Katherine: Yes, mother.
Mom: Because I ran into him, he and his wife were in the car, and he pulled over to talk to me to say that they have so many jobs at In Bev and all you have to do is —
Dad: Be persistent.
Mom: Be persistent and email him every week.
This is yet another one of my mother’s very thoughtful, yet, not by any fault of her own, ultimately fruitless endeavors to try to get me a position.
Mom: Who’s given you more connections than your mother?
Katherine: In fact I did send an email to Mr. Bob Tallett and he did email me back yesterday saying, “Thank you for your email, I will keep you in mind.”
This is the fourth time this has happened.
After the tenth interview that didn’t result in a job, maybe, with very little feedback or understanding of why, I find myself at a loss as to how to change my circumstances. I mean, I do, I get these interviews all the time. I had one yesterday, I have one on Monday. Every month for varying positions, but I get them. And oftentimes I get a second one, but then maybe it ends. Maybe I make it to a third.
Why did I not get the job? I have gotten so many conflicting answers that I don’t really know how to make sense of it. I’ve been told alternatively that I have too much experience and that I don’t have enough. Don’t really know where to go from there.
“When you get told that you’re not good enough, repeatedly, you can’t help but begin to believe it.”

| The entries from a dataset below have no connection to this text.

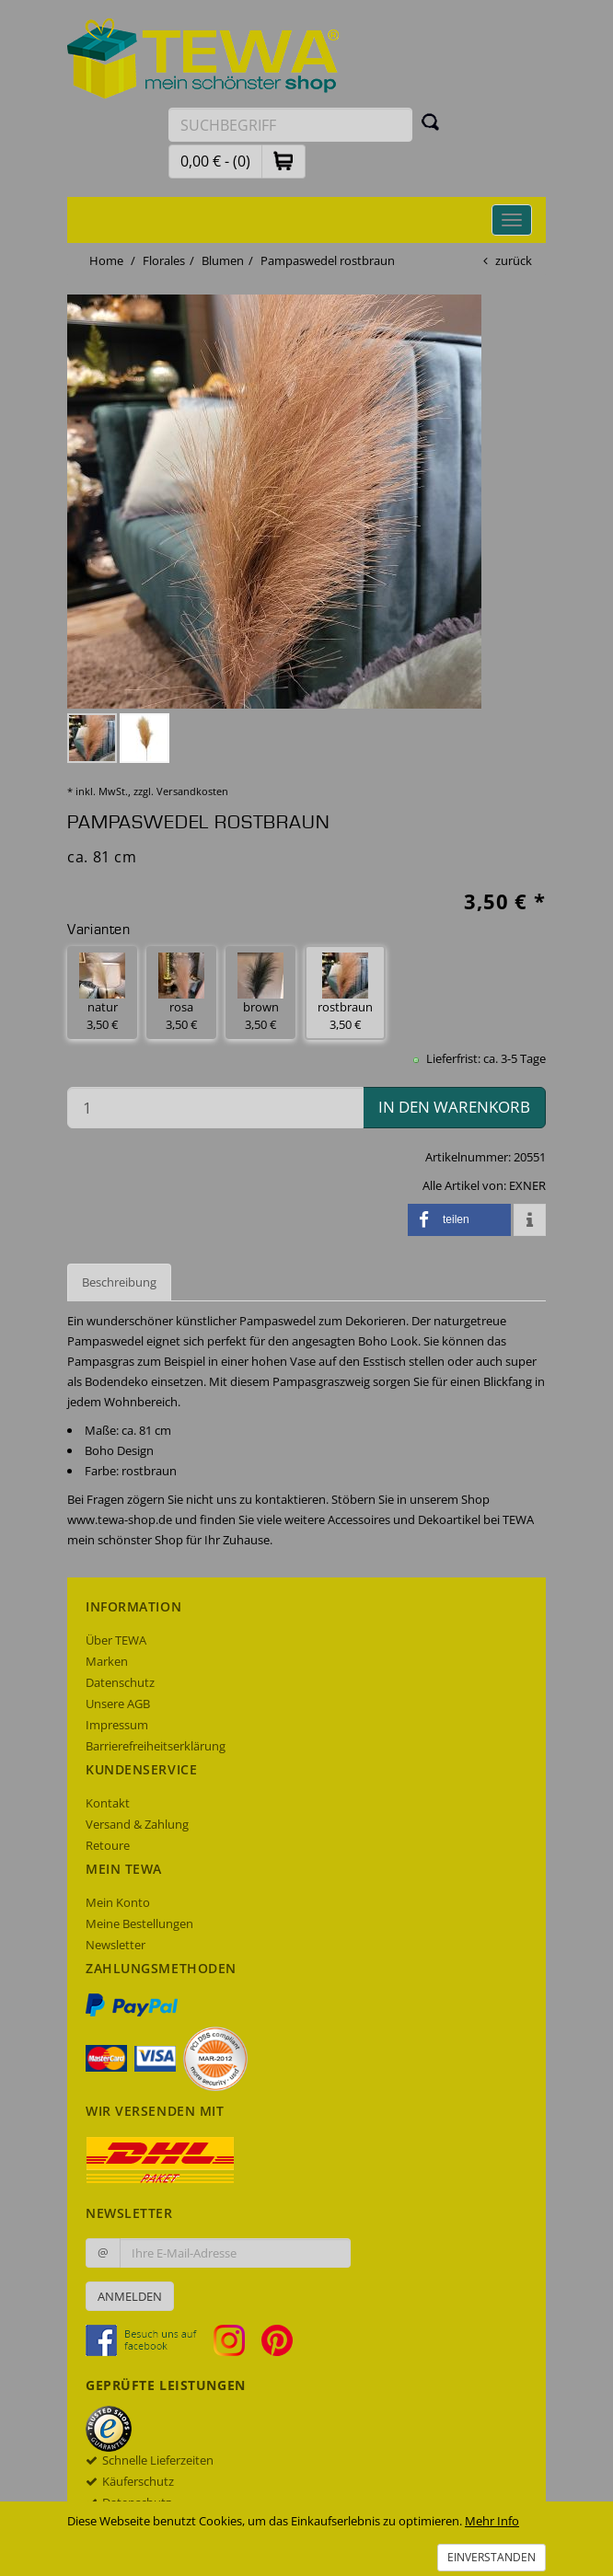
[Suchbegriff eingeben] (290, 125)
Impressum (117, 1724)
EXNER (527, 1185)
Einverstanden (491, 2557)
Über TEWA (116, 1640)
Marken (107, 1661)
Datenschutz (120, 1682)
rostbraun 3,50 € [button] (345, 993)
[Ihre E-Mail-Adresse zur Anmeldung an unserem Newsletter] (235, 2253)
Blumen (223, 260)
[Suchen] (431, 121)
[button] (283, 160)
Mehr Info (492, 2520)
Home (106, 260)
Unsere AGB (118, 1703)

Regina: Nowadays, you can’t just go to college.
My aunt Regina is here.
Regina: You have to go for a master’s. It’s like, almost everybody’s graduating with a college degree, so if everybody’s got a college degree, how do you differentiate yourself from the way it was a generation ago?

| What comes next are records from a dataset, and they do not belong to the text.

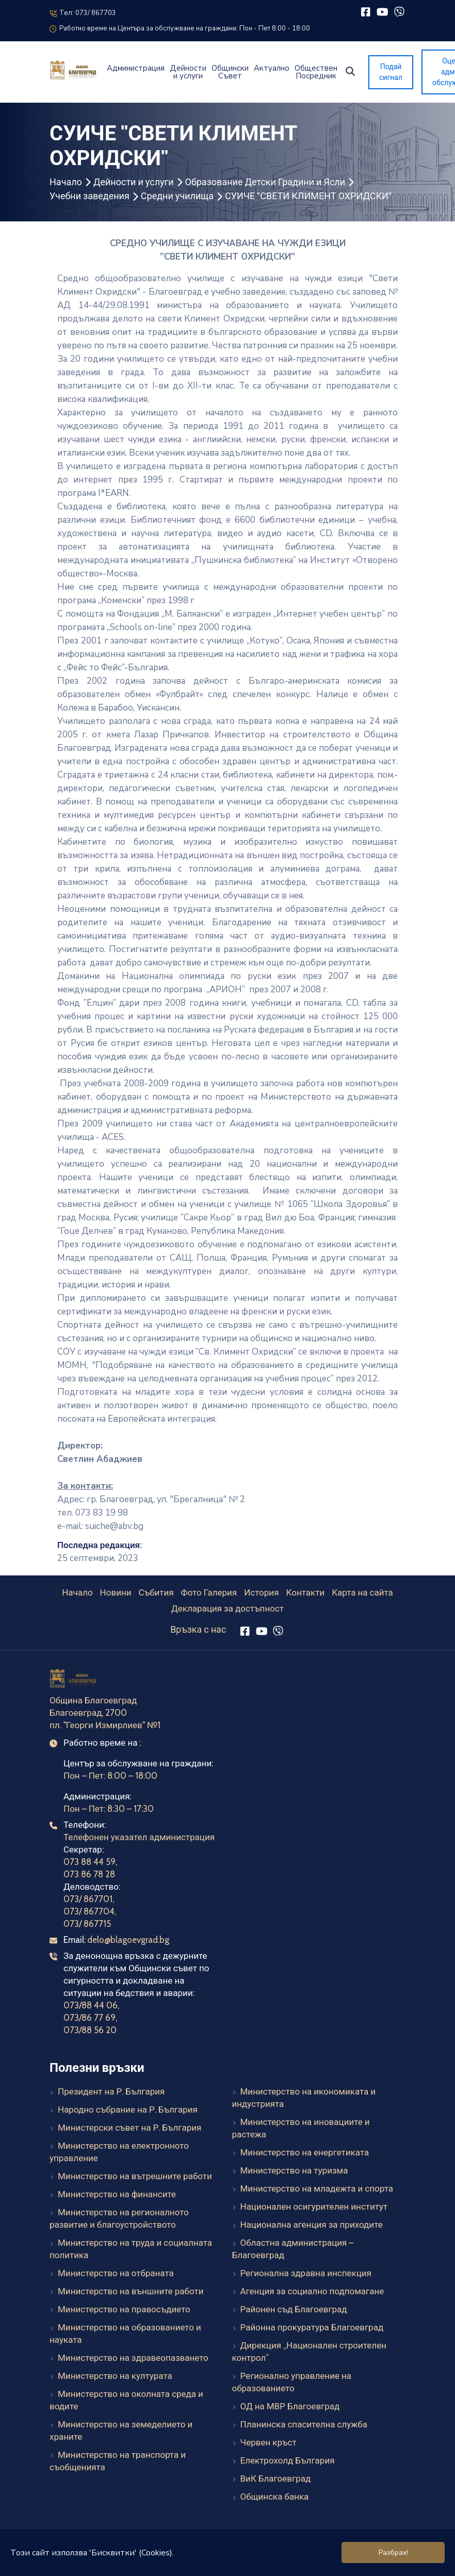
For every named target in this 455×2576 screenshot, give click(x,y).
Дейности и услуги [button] (188, 72)
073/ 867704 (89, 1911)
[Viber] (399, 11)
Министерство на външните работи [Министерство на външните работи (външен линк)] (130, 2291)
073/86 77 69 (89, 2018)
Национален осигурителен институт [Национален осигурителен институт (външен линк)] (314, 2206)
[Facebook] (365, 11)
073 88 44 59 (89, 1862)
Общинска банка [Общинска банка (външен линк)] (274, 2496)
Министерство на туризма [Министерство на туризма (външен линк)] (294, 2170)
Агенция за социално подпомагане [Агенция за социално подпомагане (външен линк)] (312, 2291)
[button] (350, 71)
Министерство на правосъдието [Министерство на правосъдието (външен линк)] (124, 2309)
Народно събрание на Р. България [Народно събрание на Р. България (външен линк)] (128, 2109)
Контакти (305, 1592)
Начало (66, 182)
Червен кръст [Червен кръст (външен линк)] (268, 2442)
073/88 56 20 (90, 2030)
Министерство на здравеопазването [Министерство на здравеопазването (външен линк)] (133, 2358)
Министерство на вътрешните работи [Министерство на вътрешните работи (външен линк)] (135, 2176)
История (261, 1592)
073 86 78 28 (89, 1874)
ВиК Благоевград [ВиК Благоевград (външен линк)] (275, 2478)
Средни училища (177, 196)
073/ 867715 (87, 1924)
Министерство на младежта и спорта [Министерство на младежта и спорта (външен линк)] (316, 2188)
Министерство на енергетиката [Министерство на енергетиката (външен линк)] (304, 2152)
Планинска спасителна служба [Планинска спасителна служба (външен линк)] (303, 2424)
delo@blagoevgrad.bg (128, 1940)
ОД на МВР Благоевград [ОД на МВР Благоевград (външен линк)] (290, 2406)
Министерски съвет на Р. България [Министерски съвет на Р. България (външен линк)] (129, 2127)
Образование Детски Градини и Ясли (265, 182)
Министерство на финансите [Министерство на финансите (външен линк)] (117, 2194)
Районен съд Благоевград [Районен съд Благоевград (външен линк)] (293, 2309)
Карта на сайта (362, 1592)
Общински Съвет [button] (230, 72)
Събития (156, 1592)
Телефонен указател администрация (139, 1837)
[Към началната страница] (74, 1680)
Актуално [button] (271, 68)
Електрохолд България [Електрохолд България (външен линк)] (287, 2460)
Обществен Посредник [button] (316, 72)
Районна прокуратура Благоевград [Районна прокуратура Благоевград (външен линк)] (312, 2327)
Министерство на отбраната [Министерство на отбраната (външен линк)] (116, 2273)
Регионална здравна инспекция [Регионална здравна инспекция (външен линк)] (305, 2273)
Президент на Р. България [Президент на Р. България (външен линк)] (111, 2091)
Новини (116, 1592)
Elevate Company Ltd (254, 2562)
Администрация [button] (136, 68)
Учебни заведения (89, 196)
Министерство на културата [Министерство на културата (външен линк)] (115, 2376)
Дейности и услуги (133, 182)
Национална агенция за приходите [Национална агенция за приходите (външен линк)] (311, 2224)
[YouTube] (382, 11)
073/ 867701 (87, 1899)
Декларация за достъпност (227, 1608)
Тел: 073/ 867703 (83, 13)
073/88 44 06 (90, 2005)
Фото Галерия (209, 1592)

Mom: Experience. Personality and drive. Just because everybody’s got a degree doesn’t make them equal.
Katherine: No, Reg, I get what you’re saying and I completely agree with you, in a way. Now, it’s not just to differentiate yourself — it’s to get on equal playing fields, you need to get a degree.
Regina: Yes, exactly.
Katherine: Then you do the personality, and the experience, and your unique background — whatever. But you’re not even being considered as part of the game if you don’t have your master’s.
Regina: Not in this generation.
Katherine: I didn’t realize that, when you get out of college, you should be going back into school again. Because most of my successful friends have done that, or they already had jobs set up for them upon graduation from internships they’d formerly done.

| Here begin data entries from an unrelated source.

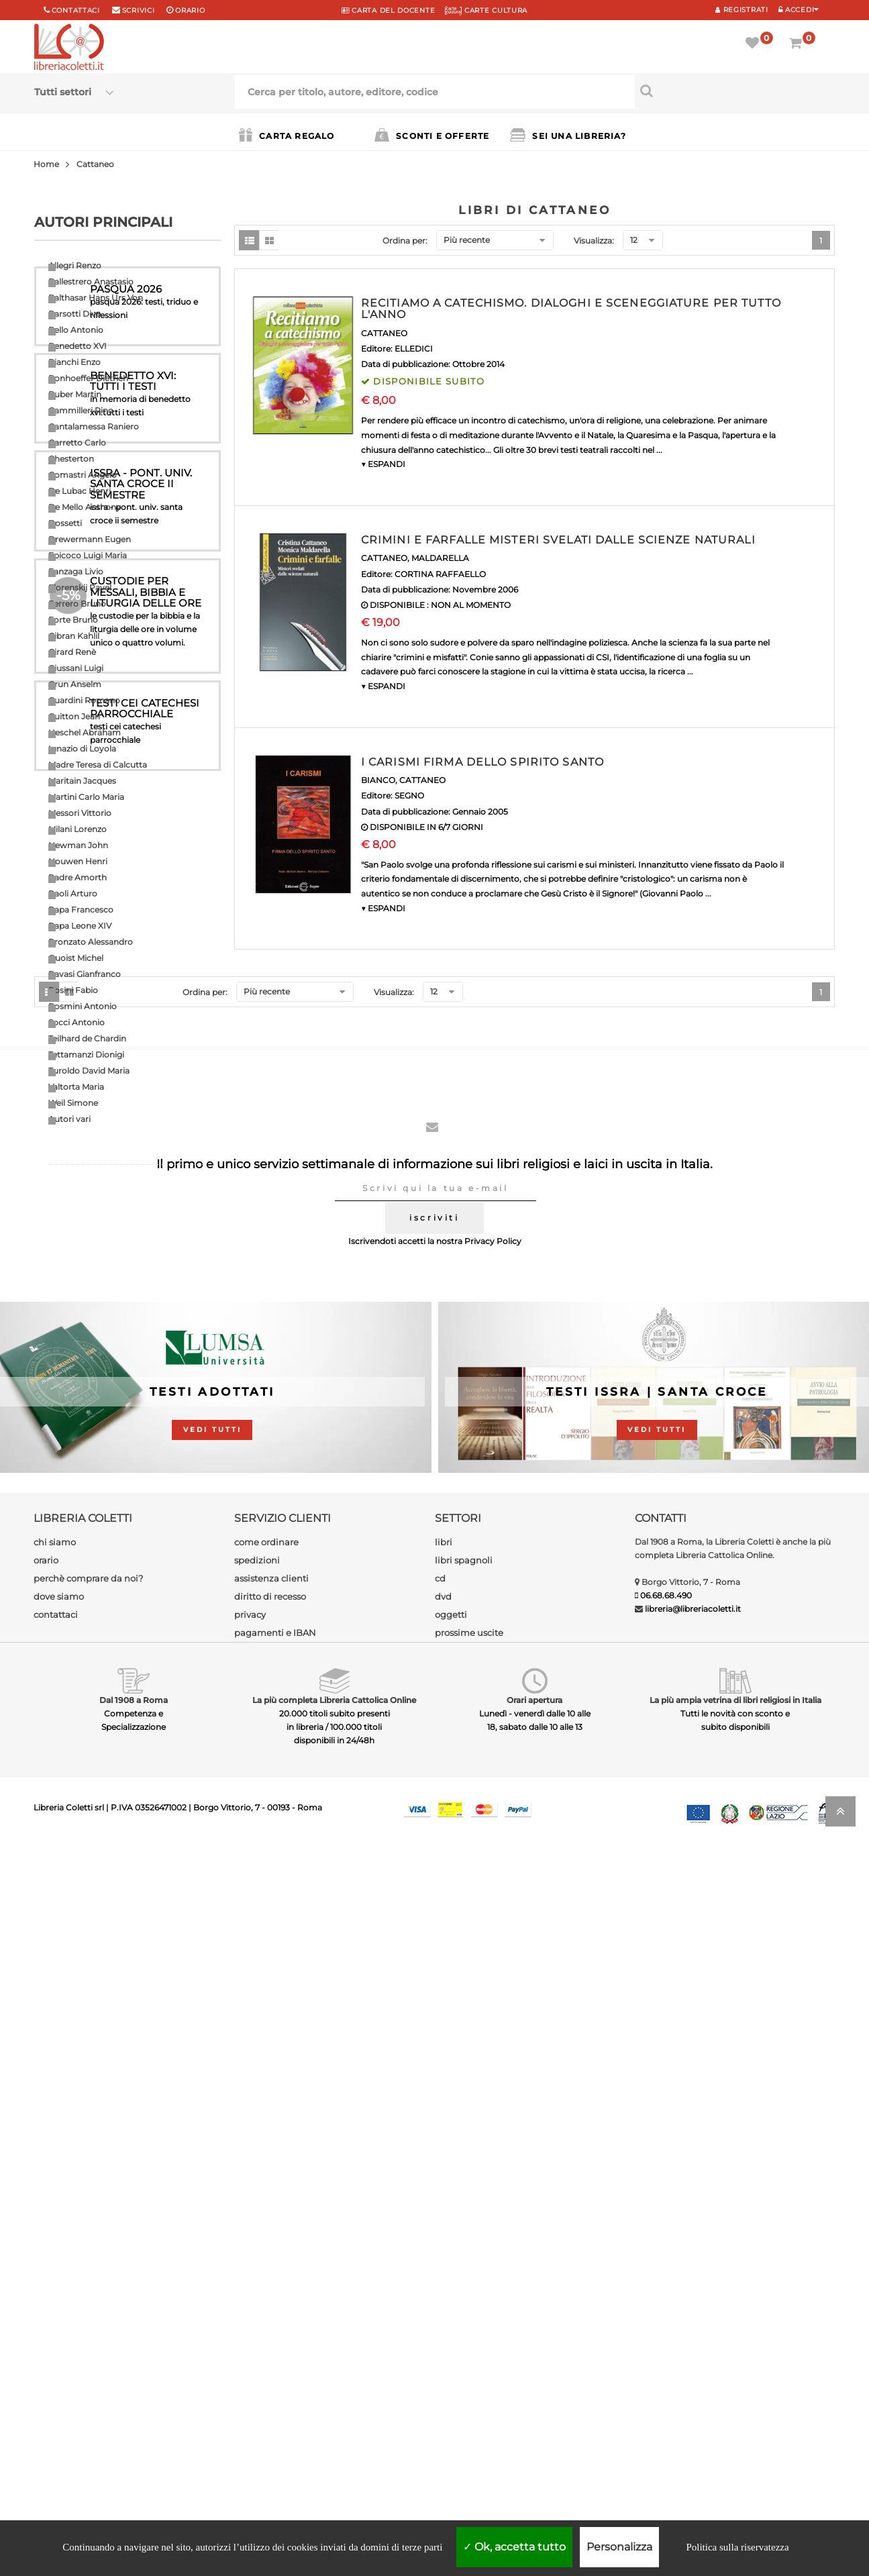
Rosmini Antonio (82, 1006)
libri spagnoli (464, 2288)
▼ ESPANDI (383, 464)
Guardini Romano (84, 700)
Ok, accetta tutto (514, 2546)
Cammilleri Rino (80, 410)
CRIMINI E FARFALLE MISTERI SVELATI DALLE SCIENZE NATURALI (558, 539)
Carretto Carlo (77, 442)
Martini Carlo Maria (86, 797)
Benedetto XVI (77, 346)
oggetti (451, 2342)
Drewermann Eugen (89, 539)
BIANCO (378, 780)
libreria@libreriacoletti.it (693, 2337)
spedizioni (257, 2288)
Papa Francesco (80, 910)
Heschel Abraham (84, 732)
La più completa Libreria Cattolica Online (334, 2428)
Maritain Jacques (82, 781)
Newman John (78, 845)
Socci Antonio (76, 1022)
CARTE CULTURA (486, 10)
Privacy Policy (492, 1970)
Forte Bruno (73, 620)
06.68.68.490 (666, 2323)
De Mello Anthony (84, 507)
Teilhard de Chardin (87, 1038)
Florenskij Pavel (79, 587)
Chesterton (71, 459)
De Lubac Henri (79, 491)
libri (443, 2270)
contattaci (56, 2342)
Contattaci (76, 10)
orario (190, 10)
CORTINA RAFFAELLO (440, 574)
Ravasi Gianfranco (84, 974)
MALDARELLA (440, 558)
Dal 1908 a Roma (133, 2428)
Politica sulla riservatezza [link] (737, 2547)
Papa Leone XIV (79, 926)
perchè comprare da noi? (88, 2306)
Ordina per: (404, 241)
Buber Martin (74, 394)
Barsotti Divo (74, 314)
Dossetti (65, 523)
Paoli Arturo (72, 893)
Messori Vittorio (79, 813)
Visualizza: (594, 241)
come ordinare (266, 2270)
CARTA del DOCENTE (388, 10)
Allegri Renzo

Mom: A few years ago, we were encouraging people — “You don’t have to get a job right away, go ahead, try acting for a while, go off and see the world.” And when you came back, the economy had tanked.
Katherine: I went away because the economy had tanked. That was why I made those decisions.
Dad: Yes, that was a big factor.
Katherine: The reason that I decided to go and start acting, the reason I went to Argentina, is because I could not find a job.
Mom: All I think is it's delayed things for you.
Katherine: I know.
They hate the fact that I’m a bartender, they hate it. My mom just wants me to quit and just move home and just deal it with then. She doesn’t have a longer-term plan than that. She’s got a lot of faith, she’s particularly religious, and she thinks that things will always work out for the best and if I have faith, things are going to work out.
And that’s great, but, you know, you've got to do something about it.
They tell you, you know, you go to school, you do well — I went to a good university, I graduated on time with good grades, with strong academics, strong qualifications — and they tell you that’s enough. I didn’t realize that it wasn’t. I just didn’t realize how the system worked. Now I do, and now I don’t know what to do about it because I’ve lost so many years that every day it’s more difficult, because the system favors people who just graduated, for example, or people who are currently in school.
It makes you second guess everything you thought you knew about yourself. When you get told that you’re not good enough, repeatedly, you can’t help but begin to believe it. And I think that can be the most debilitating thing to people in my circumstance. You know, they say that the definition of crazy is doing the same thing over and over again and expecting different results. Well, sometimes I think I’m crazy. Because that’s exactly what I’m doing. I don’t know what else to do.